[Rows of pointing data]
━━━━━━━━━━
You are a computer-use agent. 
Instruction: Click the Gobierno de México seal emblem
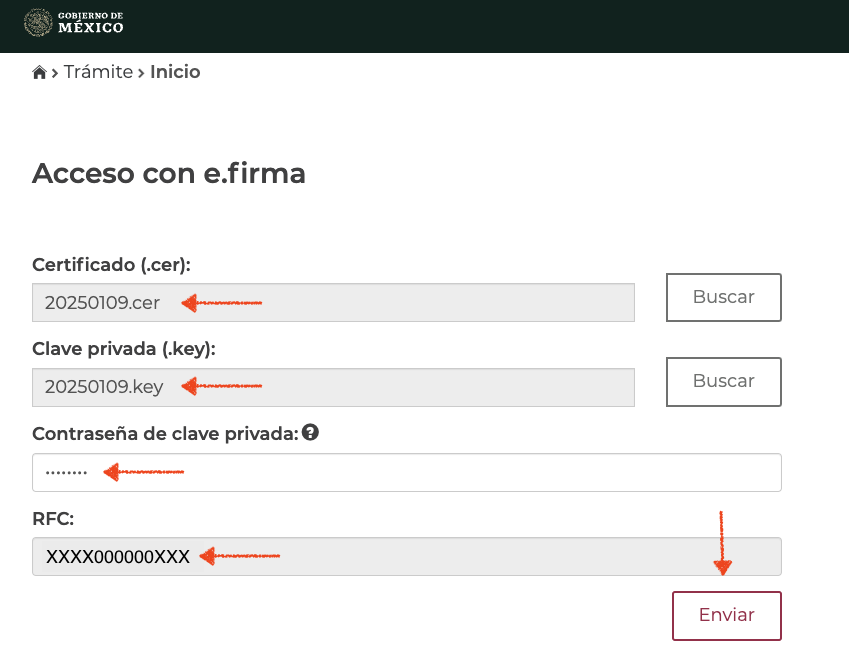click(x=38, y=22)
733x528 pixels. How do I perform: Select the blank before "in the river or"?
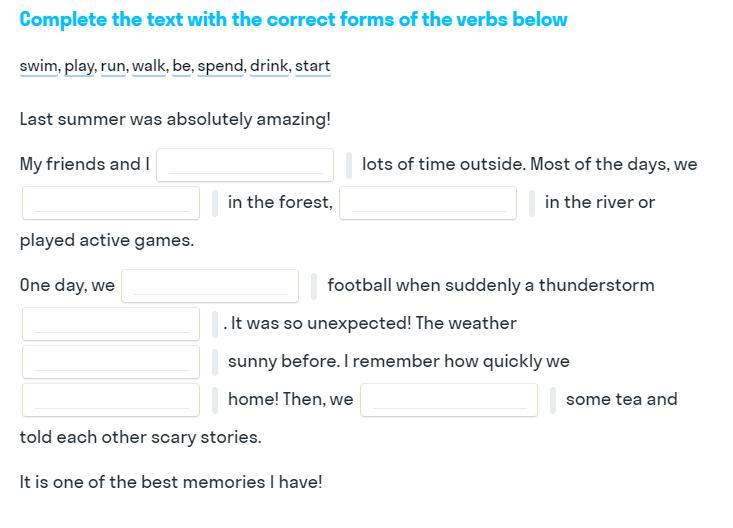point(428,202)
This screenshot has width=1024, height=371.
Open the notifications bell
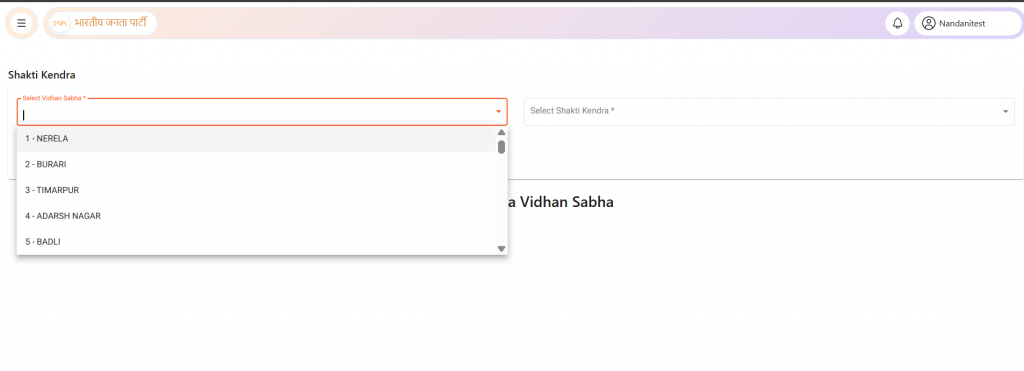tap(897, 24)
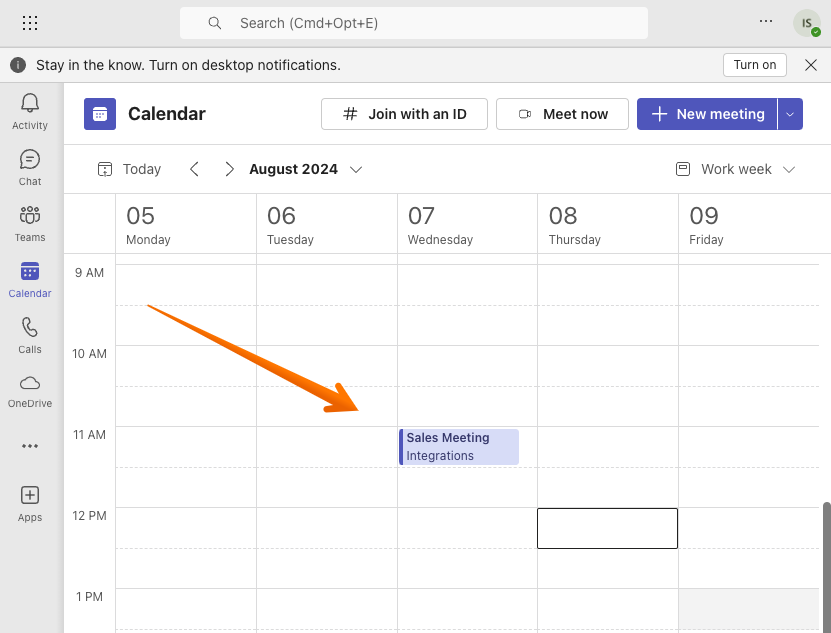The image size is (831, 633).
Task: Open the Activity feed
Action: tap(30, 110)
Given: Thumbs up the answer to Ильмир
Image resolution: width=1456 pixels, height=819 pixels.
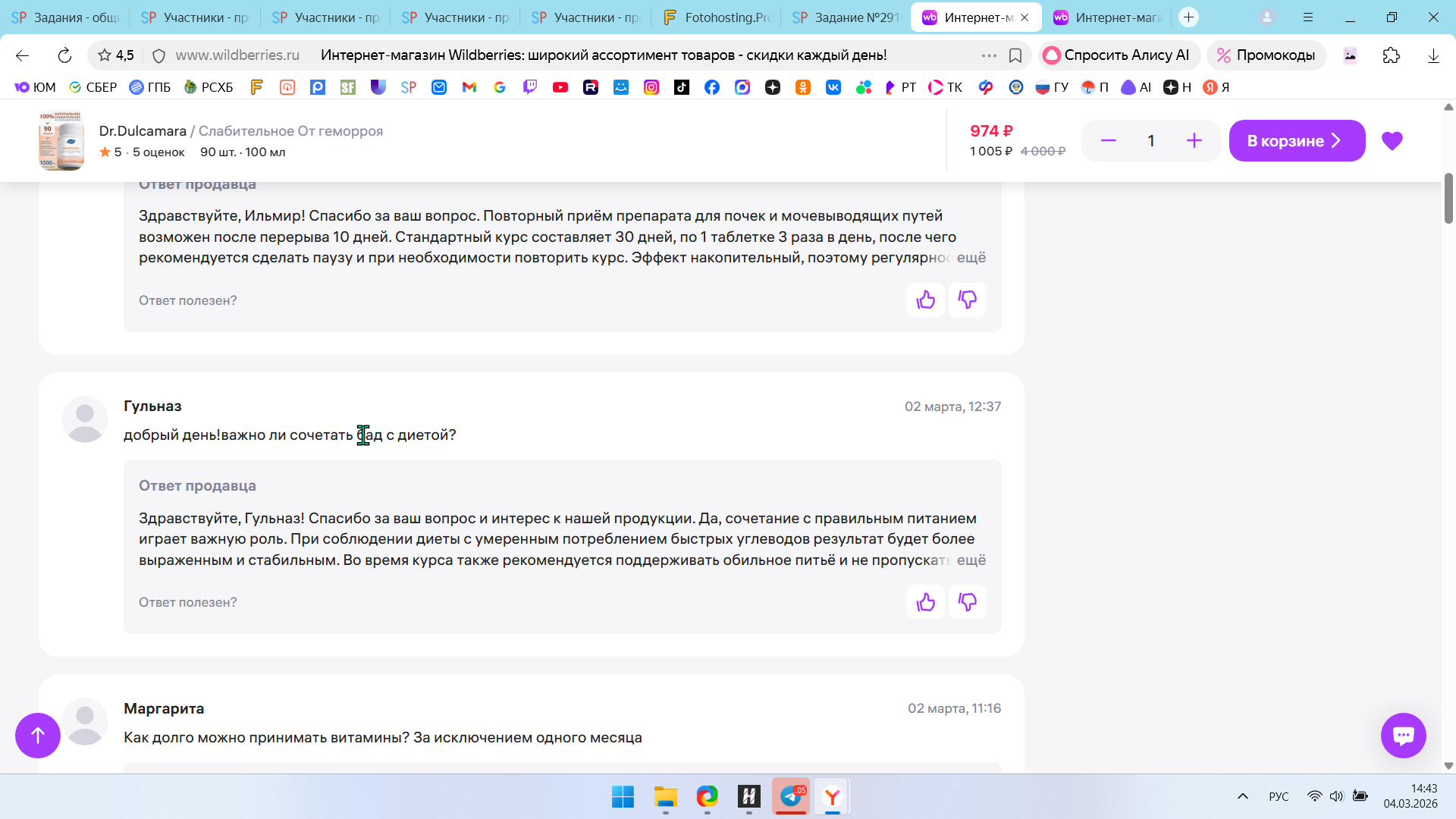Looking at the screenshot, I should coord(925,300).
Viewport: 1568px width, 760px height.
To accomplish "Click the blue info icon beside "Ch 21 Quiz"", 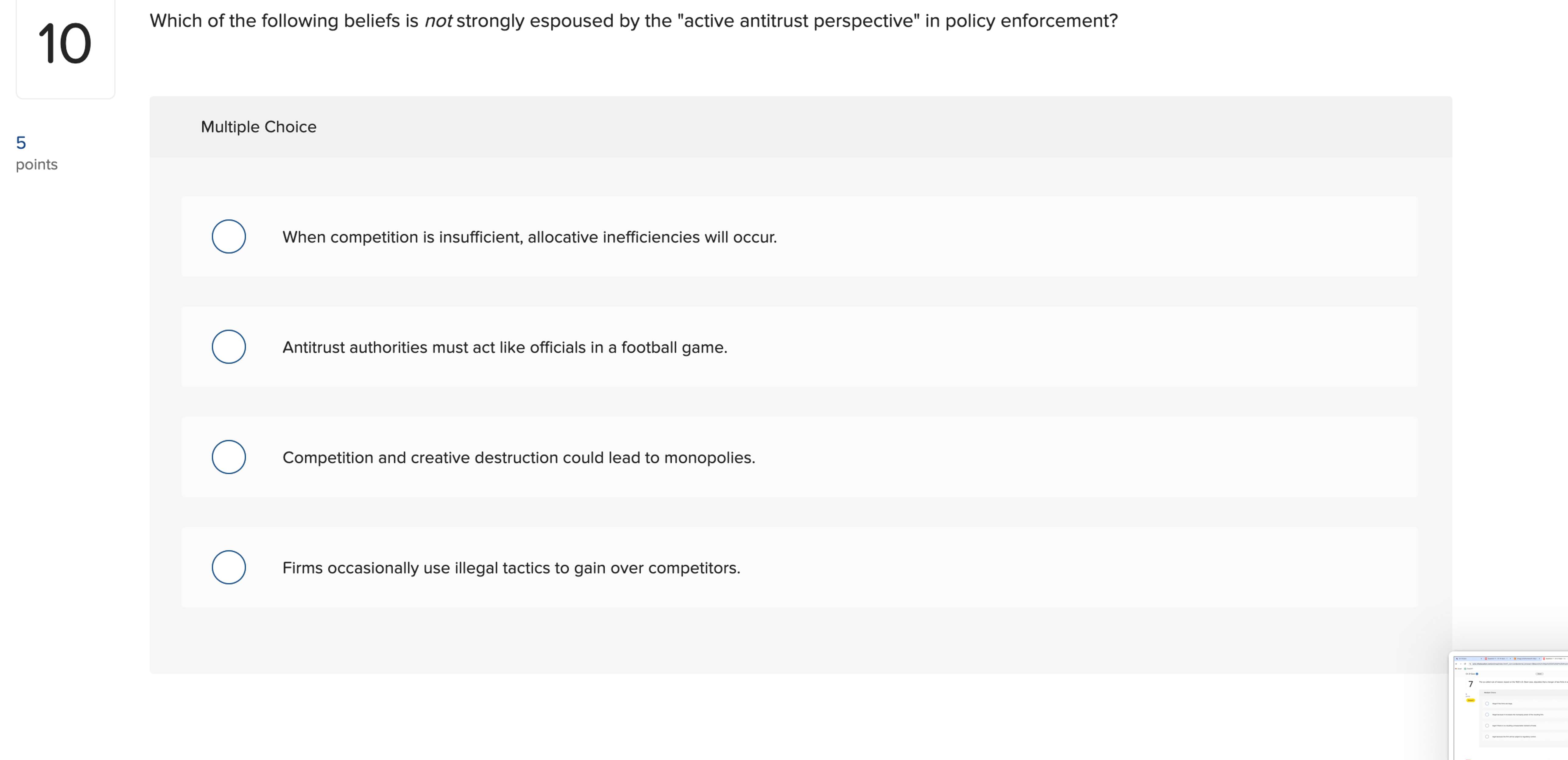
━━━━━━━━━━
● Your instructions:
Extract every line of the material above word for word, and leave the pictures out of your answer.

● Task result:
You are a computer-use agent. 
Instruction: Click the Gobierno de México seal emblem
click(x=38, y=22)
733x528 pixels. How do I perform: Select the blank before "in the river or"?
point(428,202)
This screenshot has width=1024, height=371.
Open the notifications bell
tap(897, 24)
The image size is (831, 633).
Task: Open the Activity feed
Action: tap(30, 110)
Given: Thumbs up the answer to Ильмир
Image resolution: width=1456 pixels, height=819 pixels.
Looking at the screenshot, I should coord(925,300).
Viewport: 1568px width, 760px height.
To accomplish "Click the blue info icon beside "Ch 21 Quiz"", 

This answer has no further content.